--- RECORDS SUPPLIED Enclosed Below ---

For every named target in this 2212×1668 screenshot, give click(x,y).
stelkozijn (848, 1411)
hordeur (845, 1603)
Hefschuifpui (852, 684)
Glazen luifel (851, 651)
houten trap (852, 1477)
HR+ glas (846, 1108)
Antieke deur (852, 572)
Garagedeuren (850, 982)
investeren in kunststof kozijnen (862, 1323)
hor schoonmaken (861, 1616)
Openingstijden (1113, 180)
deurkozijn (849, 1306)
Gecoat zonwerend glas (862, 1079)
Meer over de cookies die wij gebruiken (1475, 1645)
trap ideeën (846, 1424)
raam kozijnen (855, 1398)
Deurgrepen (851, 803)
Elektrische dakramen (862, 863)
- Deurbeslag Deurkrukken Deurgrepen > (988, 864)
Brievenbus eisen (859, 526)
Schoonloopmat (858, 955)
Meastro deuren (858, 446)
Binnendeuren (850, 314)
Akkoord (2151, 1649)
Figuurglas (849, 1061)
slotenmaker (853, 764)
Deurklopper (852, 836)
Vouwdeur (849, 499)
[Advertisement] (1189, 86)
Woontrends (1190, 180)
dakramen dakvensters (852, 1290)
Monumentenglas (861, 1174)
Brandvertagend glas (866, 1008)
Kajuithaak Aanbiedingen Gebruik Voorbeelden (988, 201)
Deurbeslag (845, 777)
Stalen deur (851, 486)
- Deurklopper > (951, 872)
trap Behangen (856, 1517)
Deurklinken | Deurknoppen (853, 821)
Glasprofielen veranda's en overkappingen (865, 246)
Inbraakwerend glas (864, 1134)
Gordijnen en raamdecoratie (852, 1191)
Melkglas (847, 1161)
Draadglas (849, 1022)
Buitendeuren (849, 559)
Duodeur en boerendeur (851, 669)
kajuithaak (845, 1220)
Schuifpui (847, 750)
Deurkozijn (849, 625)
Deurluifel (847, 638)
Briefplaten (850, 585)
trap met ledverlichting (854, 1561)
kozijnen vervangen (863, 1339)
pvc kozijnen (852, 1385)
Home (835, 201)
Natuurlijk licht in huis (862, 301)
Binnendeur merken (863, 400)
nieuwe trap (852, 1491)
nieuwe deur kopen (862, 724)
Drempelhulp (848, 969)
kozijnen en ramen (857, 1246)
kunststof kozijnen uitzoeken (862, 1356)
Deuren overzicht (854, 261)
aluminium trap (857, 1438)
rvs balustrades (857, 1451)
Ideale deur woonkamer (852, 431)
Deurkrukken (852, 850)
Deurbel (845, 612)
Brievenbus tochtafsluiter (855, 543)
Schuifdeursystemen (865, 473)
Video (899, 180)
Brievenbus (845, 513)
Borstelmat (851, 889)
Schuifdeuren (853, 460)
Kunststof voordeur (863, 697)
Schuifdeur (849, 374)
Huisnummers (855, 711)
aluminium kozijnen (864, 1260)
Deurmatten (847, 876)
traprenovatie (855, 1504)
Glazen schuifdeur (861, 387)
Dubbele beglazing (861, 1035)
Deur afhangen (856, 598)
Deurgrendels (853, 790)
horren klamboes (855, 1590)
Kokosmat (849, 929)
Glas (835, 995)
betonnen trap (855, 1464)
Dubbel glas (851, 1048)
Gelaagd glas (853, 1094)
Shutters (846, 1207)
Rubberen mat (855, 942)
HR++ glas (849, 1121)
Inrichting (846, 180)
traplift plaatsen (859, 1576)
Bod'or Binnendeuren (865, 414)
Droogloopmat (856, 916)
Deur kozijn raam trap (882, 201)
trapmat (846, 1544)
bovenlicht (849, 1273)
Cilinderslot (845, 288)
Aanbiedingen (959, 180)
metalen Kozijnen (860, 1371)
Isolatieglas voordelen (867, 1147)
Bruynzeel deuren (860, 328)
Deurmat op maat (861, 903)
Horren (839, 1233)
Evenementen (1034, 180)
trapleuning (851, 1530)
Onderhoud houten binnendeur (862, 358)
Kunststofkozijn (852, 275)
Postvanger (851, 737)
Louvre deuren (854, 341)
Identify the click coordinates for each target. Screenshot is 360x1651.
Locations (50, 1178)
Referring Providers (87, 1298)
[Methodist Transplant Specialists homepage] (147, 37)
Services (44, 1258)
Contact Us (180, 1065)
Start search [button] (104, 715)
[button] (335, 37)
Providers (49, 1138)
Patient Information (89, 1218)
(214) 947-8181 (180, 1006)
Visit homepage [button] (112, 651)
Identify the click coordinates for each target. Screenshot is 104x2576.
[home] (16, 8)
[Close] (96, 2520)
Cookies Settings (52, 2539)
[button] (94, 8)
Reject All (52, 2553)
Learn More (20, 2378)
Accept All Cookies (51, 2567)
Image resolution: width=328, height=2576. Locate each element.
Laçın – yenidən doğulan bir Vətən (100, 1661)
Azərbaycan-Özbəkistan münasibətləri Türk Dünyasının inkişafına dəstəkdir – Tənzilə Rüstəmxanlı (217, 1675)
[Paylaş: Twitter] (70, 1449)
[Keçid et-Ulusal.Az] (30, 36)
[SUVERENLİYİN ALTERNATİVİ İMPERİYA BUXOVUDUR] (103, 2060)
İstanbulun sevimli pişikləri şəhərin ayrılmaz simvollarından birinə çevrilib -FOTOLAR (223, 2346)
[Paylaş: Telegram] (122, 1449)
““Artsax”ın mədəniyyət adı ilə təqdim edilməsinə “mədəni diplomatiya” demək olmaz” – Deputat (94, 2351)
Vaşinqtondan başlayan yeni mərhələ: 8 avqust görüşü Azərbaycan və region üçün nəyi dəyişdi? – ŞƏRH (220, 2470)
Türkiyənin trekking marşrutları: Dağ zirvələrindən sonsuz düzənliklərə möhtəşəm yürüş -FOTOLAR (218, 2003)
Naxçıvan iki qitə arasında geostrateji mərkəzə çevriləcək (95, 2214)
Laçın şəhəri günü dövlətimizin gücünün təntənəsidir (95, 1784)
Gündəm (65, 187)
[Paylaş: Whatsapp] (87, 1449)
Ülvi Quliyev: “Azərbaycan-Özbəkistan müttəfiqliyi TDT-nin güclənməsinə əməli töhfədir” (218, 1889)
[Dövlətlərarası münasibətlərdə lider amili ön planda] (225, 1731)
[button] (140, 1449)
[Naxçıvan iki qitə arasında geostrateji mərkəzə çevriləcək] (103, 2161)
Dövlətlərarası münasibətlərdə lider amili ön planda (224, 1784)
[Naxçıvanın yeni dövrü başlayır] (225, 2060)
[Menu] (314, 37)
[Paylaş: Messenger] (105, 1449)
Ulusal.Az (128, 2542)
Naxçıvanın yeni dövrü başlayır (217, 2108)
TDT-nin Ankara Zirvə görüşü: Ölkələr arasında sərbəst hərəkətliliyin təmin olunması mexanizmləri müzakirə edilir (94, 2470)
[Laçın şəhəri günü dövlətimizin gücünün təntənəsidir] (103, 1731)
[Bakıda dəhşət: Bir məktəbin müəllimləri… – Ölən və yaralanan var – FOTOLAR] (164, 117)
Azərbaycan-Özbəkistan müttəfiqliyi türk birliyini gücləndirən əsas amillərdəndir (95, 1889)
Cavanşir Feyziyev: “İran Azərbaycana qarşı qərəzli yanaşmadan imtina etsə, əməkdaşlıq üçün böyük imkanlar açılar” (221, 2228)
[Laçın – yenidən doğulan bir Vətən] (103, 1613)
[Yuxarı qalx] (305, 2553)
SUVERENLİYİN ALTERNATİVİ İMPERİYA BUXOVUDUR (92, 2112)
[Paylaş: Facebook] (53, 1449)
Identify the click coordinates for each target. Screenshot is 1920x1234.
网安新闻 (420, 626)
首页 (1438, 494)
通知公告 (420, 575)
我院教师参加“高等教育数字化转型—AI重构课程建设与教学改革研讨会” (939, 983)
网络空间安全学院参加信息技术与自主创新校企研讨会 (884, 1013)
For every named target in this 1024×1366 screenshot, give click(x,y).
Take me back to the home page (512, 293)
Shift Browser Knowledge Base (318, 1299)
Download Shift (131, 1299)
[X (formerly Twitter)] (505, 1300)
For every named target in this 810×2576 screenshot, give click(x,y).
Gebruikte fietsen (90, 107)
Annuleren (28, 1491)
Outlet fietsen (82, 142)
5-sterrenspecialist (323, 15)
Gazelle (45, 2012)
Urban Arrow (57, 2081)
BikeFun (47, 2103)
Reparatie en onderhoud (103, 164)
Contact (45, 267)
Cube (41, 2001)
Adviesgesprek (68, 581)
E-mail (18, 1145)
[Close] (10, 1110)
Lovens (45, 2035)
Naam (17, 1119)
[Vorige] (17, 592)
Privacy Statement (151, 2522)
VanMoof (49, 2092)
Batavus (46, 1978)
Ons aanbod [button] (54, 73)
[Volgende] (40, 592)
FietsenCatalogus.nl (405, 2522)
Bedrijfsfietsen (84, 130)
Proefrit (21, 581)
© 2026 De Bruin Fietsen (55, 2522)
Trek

--- End of Enclosed RECORDS SUPPLIED ---

_WORK TO COMPLETE_. Once you find the line with "aluminium trap (857, 1438)" in the entries above, output it and each line after it up to and including the line with "Gelaagd glas (853, 1094)", and nothing else.

_SOLUTION_.
aluminium trap (857, 1438)
rvs balustrades (857, 1451)
Ideale deur woonkamer (852, 431)
Deurkrukken (852, 850)
Deurbel (845, 612)
Brievenbus tochtafsluiter (855, 543)
Schuifdeursystemen (865, 473)
Video (899, 180)
Brievenbus (845, 513)
Borstelmat (851, 889)
Schuifdeuren (853, 460)
Kunststof voordeur (863, 697)
Schuifdeur (849, 374)
Huisnummers (855, 711)
aluminium kozijnen (864, 1260)
Deurmatten (847, 876)
traprenovatie (855, 1504)
Glazen schuifdeur (861, 387)
Dubbele beglazing (861, 1035)
Deur afhangen (856, 598)
Deurgrendels (853, 790)
horren klamboes (855, 1590)
Kokosmat (849, 929)
Glas (835, 995)
betonnen trap (855, 1464)
Dubbel glas (851, 1048)
Gelaagd glas (853, 1094)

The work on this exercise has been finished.